-------- RAW DATA

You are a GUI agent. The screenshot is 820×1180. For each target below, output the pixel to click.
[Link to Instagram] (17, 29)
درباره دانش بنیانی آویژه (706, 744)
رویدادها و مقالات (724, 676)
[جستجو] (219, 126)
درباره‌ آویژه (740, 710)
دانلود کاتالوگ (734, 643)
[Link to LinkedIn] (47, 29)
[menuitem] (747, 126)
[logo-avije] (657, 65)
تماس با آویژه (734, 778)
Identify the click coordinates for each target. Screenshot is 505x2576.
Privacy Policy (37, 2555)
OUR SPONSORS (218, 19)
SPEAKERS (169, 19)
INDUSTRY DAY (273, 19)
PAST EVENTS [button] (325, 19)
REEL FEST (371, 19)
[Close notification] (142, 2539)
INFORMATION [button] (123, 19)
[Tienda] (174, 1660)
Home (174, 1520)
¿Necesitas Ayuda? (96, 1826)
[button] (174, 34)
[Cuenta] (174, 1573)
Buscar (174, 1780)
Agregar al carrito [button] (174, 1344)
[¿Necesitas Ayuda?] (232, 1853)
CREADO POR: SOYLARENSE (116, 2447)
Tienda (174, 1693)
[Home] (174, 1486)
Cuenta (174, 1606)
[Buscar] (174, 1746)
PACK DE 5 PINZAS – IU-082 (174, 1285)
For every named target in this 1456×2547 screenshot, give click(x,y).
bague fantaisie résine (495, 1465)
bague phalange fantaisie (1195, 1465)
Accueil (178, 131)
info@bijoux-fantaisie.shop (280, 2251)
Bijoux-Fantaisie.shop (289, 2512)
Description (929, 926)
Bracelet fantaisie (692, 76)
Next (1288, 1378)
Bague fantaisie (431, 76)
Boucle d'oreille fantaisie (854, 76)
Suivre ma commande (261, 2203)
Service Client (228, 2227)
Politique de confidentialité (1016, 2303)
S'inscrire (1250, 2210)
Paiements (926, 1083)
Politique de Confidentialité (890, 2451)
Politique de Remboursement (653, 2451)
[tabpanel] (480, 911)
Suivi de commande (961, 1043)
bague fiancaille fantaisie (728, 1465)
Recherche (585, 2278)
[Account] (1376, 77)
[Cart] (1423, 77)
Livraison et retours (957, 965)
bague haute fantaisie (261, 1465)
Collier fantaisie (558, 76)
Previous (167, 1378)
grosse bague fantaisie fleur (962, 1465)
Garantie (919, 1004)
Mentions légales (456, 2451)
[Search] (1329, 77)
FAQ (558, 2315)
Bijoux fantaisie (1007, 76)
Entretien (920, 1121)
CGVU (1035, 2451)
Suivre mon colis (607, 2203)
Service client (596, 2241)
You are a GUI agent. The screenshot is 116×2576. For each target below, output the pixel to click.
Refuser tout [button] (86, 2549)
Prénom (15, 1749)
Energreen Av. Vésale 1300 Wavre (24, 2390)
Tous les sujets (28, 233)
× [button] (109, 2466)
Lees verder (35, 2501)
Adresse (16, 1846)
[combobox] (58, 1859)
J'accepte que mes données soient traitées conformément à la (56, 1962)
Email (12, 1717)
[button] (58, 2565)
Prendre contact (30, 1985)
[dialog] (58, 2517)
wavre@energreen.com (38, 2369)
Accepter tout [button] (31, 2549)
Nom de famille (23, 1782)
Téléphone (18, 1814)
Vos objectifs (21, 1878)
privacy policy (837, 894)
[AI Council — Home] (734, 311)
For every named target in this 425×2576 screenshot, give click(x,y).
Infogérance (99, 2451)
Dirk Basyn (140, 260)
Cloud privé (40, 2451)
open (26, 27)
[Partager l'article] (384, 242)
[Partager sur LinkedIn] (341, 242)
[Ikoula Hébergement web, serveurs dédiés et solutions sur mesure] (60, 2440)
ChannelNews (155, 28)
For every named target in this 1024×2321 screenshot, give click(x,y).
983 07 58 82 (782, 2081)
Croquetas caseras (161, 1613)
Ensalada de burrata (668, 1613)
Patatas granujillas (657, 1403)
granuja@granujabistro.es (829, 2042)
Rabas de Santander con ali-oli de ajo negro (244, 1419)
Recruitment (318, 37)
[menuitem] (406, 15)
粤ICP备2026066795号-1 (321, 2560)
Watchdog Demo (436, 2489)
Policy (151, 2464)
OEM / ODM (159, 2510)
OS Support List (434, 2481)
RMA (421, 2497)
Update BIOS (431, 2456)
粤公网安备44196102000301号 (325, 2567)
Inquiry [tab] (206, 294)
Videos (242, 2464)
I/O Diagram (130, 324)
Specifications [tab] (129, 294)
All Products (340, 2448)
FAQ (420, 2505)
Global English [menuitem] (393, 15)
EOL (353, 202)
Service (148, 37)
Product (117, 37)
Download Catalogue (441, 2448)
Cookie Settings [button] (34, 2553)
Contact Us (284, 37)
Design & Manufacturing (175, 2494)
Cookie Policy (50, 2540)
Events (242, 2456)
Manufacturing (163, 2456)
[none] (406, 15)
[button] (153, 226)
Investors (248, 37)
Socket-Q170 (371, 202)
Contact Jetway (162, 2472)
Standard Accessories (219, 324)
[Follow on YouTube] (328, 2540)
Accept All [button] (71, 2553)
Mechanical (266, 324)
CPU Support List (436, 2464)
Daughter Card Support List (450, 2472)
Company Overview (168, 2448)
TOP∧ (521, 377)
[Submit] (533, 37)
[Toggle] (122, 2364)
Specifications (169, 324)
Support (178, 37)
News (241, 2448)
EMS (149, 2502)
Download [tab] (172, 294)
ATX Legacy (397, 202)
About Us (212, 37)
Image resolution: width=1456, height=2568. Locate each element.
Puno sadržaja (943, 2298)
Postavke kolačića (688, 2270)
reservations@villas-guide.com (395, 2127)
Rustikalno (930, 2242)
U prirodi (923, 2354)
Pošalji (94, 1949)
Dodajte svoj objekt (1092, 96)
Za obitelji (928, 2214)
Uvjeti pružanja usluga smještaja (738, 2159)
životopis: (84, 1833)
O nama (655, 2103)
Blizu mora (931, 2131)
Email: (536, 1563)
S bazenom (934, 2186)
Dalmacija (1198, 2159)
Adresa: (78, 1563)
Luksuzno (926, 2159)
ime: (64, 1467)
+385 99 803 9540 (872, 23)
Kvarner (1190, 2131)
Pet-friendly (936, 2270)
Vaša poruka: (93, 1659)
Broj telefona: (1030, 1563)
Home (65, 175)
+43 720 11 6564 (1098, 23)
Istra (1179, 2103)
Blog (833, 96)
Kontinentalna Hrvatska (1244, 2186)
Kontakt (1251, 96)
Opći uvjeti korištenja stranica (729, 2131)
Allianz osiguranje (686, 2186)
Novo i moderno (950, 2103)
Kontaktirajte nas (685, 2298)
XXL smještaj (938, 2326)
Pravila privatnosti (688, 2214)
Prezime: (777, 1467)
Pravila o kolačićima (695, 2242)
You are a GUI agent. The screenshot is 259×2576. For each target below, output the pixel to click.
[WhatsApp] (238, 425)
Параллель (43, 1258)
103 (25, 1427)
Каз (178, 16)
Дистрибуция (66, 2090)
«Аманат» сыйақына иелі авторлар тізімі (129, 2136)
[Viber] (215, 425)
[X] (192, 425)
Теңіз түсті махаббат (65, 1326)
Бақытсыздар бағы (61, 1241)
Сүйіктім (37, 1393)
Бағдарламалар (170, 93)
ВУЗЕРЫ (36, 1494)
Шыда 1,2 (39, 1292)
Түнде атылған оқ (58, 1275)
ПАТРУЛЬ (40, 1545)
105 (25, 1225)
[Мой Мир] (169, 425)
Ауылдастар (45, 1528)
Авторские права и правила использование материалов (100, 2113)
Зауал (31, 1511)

----------------

→ PROBLEM TO WORK ON:
Send back all the records above word for word.

→ ANSWER FOR THE TASK:
You are a GUI agent. The screenshot is 820×1180. For each target below, output the pixel to click.
[Link to Instagram] (17, 29)
درباره دانش بنیانی آویژه (706, 744)
رویدادها و مقالات (724, 676)
[جستجو] (219, 126)
درباره‌ آویژه (740, 710)
دانلود کاتالوگ (734, 643)
[Link to LinkedIn] (47, 29)
[menuitem] (747, 126)
[logo-avije] (657, 65)
تماس با آویژه (734, 778)
Identify the click coordinates for each target. Screenshot is 505x2576.
Privacy Policy (37, 2555)
OUR SPONSORS (218, 19)
SPEAKERS (169, 19)
INDUSTRY DAY (273, 19)
PAST EVENTS [button] (325, 19)
REEL FEST (371, 19)
[Close notification] (142, 2539)
INFORMATION [button] (123, 19)
[Tienda] (174, 1660)
Home (174, 1520)
¿Necesitas Ayuda? (96, 1826)
[button] (174, 34)
[Cuenta] (174, 1573)
Buscar (174, 1780)
Agregar al carrito [button] (174, 1344)
[¿Necesitas Ayuda?] (232, 1853)
CREADO POR: SOYLARENSE (116, 2447)
Tienda (174, 1693)
[Home] (174, 1486)
Cuenta (174, 1606)
[Buscar] (174, 1746)
PACK DE 5 PINZAS – IU-082 (174, 1285)
For every named target in this 1456×2547 screenshot, give click(x,y).
bague fantaisie résine (495, 1465)
bague phalange fantaisie (1195, 1465)
Accueil (178, 131)
info@bijoux-fantaisie.shop (280, 2251)
Bijoux-Fantaisie.shop (289, 2512)
Description (929, 926)
Bracelet fantaisie (692, 76)
Next (1288, 1378)
Bague fantaisie (431, 76)
Boucle d'oreille fantaisie (854, 76)
Suivre ma commande (261, 2203)
Service Client (228, 2227)
Politique de confidentialité (1016, 2303)
S'inscrire (1250, 2210)
Paiements (926, 1083)
Politique de Confidentialité (890, 2451)
Politique de Remboursement (653, 2451)
[tabpanel] (480, 911)
Suivi de commande (961, 1043)
bague fiancaille fantaisie (728, 1465)
Recherche (585, 2278)
[Account] (1376, 77)
[Cart] (1423, 77)
Livraison et retours (957, 965)
bague haute fantaisie (261, 1465)
Collier fantaisie (558, 76)
Previous (167, 1378)
grosse bague fantaisie fleur (962, 1465)
Garantie (919, 1004)
Mentions légales (456, 2451)
[Search] (1329, 77)
FAQ (558, 2315)
Bijoux fantaisie (1007, 76)
Entretien (920, 1121)
CGVU (1035, 2451)
Suivre mon colis (607, 2203)
Service client (596, 2241)
You are a GUI agent. The screenshot is 116×2576. For each target below, output the pixel to click.
Refuser tout [button] (86, 2549)
Prénom (15, 1749)
Energreen Av. Vésale 1300 Wavre (24, 2390)
Tous les sujets (28, 233)
× [button] (109, 2466)
Lees verder (35, 2501)
Adresse (16, 1846)
[combobox] (58, 1859)
J'accepte que mes données soient traitées conformément à la (56, 1962)
Email (12, 1717)
[button] (58, 2565)
Prendre contact (30, 1985)
[dialog] (58, 2517)
wavre@energreen.com (38, 2369)
Accepter tout [button] (31, 2549)
Nom de famille (23, 1782)
Téléphone (18, 1814)
Vos objectifs (21, 1878)
privacy policy (837, 894)
[AI Council — Home] (734, 311)
For every named target in this 425×2576 screenshot, give click(x,y).
Infogérance (99, 2451)
Dirk Basyn (140, 260)
Cloud privé (40, 2451)
open (26, 27)
[Partager l'article] (384, 242)
[Partager sur LinkedIn] (341, 242)
[Ikoula Hébergement web, serveurs dédiés et solutions sur mesure] (60, 2440)
ChannelNews (155, 28)
For every named target in this 1024×2321 screenshot, give click(x,y).
983 07 58 82 (782, 2081)
Croquetas caseras (161, 1613)
Ensalada de burrata (668, 1613)
Patatas granujillas (657, 1403)
granuja@granujabistro.es (829, 2042)
Rabas de Santander con ali-oli de ajo negro (244, 1419)
Recruitment (318, 37)
[menuitem] (406, 15)
粤ICP备2026066795号-1 (321, 2560)
Watchdog Demo (436, 2489)
Policy (151, 2464)
OEM / ODM (159, 2510)
OS Support List (434, 2481)
RMA (421, 2497)
Update BIOS (431, 2456)
粤公网安备44196102000301号 (325, 2567)
Inquiry [tab] (206, 294)
Videos (242, 2464)
I/O Diagram (130, 324)
Specifications [tab] (129, 294)
All Products (340, 2448)
FAQ (420, 2505)
Global English [menuitem] (393, 15)
EOL (353, 202)
Service (148, 37)
Product (117, 37)
Download Catalogue (441, 2448)
Cookie Settings [button] (34, 2553)
Contact Us (284, 37)
Design & Manufacturing (175, 2494)
Cookie Policy (50, 2540)
Events (242, 2456)
Manufacturing (163, 2456)
[none] (406, 15)
[button] (153, 226)
Investors (248, 37)
Socket-Q170 (371, 202)
Contact Jetway (162, 2472)
Standard Accessories (219, 324)
[Follow on YouTube] (328, 2540)
Accept All [button] (71, 2553)
Mechanical (266, 324)
CPU Support List (436, 2464)
Daughter Card Support List (450, 2472)
Company Overview (168, 2448)
TOP∧ (521, 377)
[Submit] (533, 37)
[Toggle] (122, 2364)
Specifications (169, 324)
Support (178, 37)
News (241, 2448)
EMS (149, 2502)
Download [tab] (172, 294)
ATX Legacy (397, 202)
About Us (212, 37)
Image resolution: width=1456, height=2568. Locate each element.
Puno sadržaja (943, 2298)
Postavke kolačića (688, 2270)
reservations@villas-guide.com (395, 2127)
Rustikalno (930, 2242)
U prirodi (923, 2354)
Pošalji (94, 1949)
Dodajte svoj objekt (1092, 96)
Za obitelji (928, 2214)
Uvjeti pružanja usluga smještaja (738, 2159)
životopis: (84, 1833)
O nama (655, 2103)
Blizu mora (931, 2131)
Email: (536, 1563)
S bazenom (934, 2186)
Dalmacija (1198, 2159)
Adresa: (78, 1563)
Luksuzno (926, 2159)
ime: (64, 1467)
+385 99 803 9540 (872, 23)
Kvarner (1190, 2131)
Pet-friendly (936, 2270)
Vaša poruka: (93, 1659)
Broj telefona: (1030, 1563)
Home (65, 175)
+43 720 11 6564 (1098, 23)
Istra (1179, 2103)
Blog (833, 96)
Kontinentalna Hrvatska (1244, 2186)
Kontakt (1251, 96)
Opći uvjeti korištenja stranica (729, 2131)
Allianz osiguranje (686, 2186)
Novo i moderno (950, 2103)
Kontaktirajte nas (685, 2298)
XXL smještaj (938, 2326)
Pravila privatnosti (688, 2214)
Prezime: (777, 1467)
Pravila o kolačićima (695, 2242)
You are a GUI agent. The screenshot is 259×2576. For each target below, output the pixel to click.
[WhatsApp] (238, 425)
Параллель (43, 1258)
103 (25, 1427)
Каз (178, 16)
Дистрибуция (66, 2090)
«Аманат» сыйақына иелі авторлар тізімі (129, 2136)
[Viber] (215, 425)
[X] (192, 425)
Теңіз түсті махаббат (65, 1326)
Бақытсыздар бағы (61, 1241)
Сүйіктім (37, 1393)
Бағдарламалар (170, 93)
ВУЗЕРЫ (36, 1494)
Шыда 1,2 (39, 1292)
Түнде атылған оқ (58, 1275)
ПАТРУЛЬ (40, 1545)
105 (25, 1225)
[Мой Мир] (169, 425)
Ауылдастар (45, 1528)
Авторские права и правила использование материалов (100, 2113)
Зауал (31, 1511)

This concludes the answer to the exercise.